读取xlsx
版本:
IntelliJ IDEA Community Edition 2019.2.4
apache-maven-3.6.2
Spark 2.0.2
hadoop2.6_Win_x64-master
话不多说,直奔主题:
我开始试着用Spark Context去读取,发现不行,就用了SparkSession
1. 首先导入jar包(注意要版本一致,不然会喷错):
pom.xml
<!-- 读取excel xlsx-->
<dependency>
<groupId>com.crealytics</groupId>
<artifactId>spark-excel_2.11</artifactId>
<version>0.12.2</version>
</dependency>
<!-- https://mvnrepository.com/artifact/org.apache.xmlbeans/xmlbeans -->
<dependency>
<groupId>org.apache.xmlbeans</groupId>
<artifactId>xmlbeans</artifactId>
<version>3.1.0</version>
</dependency>
<dependency>
<groupId>org.apache.poi</groupId>
<artifactId>poi-ooxml</artifactId>
<version>3.17</version>
</dependency>
<dependency>
<groupId>org.apache.poi</groupId>
<artifactId>poi-ooxml-schemas</artifactId>
<version>3.17</version>
</dependency>
<dependency>
<groupId>org.apache.poi</groupId>
<artifactId>poi</artifactId>
<version>3.17</version>
</dependency>
2.
package com.h3.pro
import org.apache.spark.sql.SparkSession
import org.apache.spark.{SparkConf, SparkContext}
object Task1 {
def main(args: Array[String]): Unit = {
//这是因为我没有配置hadoop环境变量,我是在win10上运行的。
System.setProperty("hadoop.home.dir", "D:\\software\\hadoop2.6_Win_x64-master");
val conf = new SparkConf().setAppName("Task1").setMaster("local")

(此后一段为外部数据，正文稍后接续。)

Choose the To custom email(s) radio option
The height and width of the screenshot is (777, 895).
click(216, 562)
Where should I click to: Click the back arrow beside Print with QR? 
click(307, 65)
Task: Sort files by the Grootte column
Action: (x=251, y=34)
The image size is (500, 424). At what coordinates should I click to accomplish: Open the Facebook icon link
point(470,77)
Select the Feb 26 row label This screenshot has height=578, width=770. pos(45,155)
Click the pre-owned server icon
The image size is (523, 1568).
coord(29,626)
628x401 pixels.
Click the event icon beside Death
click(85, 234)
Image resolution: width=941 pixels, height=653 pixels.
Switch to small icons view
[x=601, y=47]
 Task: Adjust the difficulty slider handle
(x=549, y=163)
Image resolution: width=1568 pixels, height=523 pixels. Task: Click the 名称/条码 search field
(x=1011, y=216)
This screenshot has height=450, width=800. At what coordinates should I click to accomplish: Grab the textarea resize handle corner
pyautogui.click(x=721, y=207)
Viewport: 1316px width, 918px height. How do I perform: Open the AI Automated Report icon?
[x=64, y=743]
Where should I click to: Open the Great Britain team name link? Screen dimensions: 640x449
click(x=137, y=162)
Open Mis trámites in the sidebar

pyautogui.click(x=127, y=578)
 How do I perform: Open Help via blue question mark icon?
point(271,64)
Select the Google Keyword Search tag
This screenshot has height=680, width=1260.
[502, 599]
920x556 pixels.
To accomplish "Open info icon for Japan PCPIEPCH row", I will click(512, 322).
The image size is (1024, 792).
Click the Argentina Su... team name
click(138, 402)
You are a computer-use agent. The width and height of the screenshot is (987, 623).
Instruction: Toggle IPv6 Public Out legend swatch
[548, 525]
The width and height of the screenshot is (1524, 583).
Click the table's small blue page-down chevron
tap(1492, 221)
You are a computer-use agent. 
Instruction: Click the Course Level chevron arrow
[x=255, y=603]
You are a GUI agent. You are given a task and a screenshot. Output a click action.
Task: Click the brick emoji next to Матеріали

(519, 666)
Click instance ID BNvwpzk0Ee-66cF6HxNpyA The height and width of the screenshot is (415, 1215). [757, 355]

val context = new SparkContext(conf)
val frame = SparkSession.builder().getOrCreate().read.format("com.crealytics.spark.excel")
.option("useHeader", "true")
//这三行可以要,可以不要
//.option("timestampFormat", "MM-dd-yyyy HH:mm:ss")
//.option("inferSchema", "false")
//.option("workbookPassword", "None")
.load("***.xlsx")
frame.take(10).foreach(println)
}
}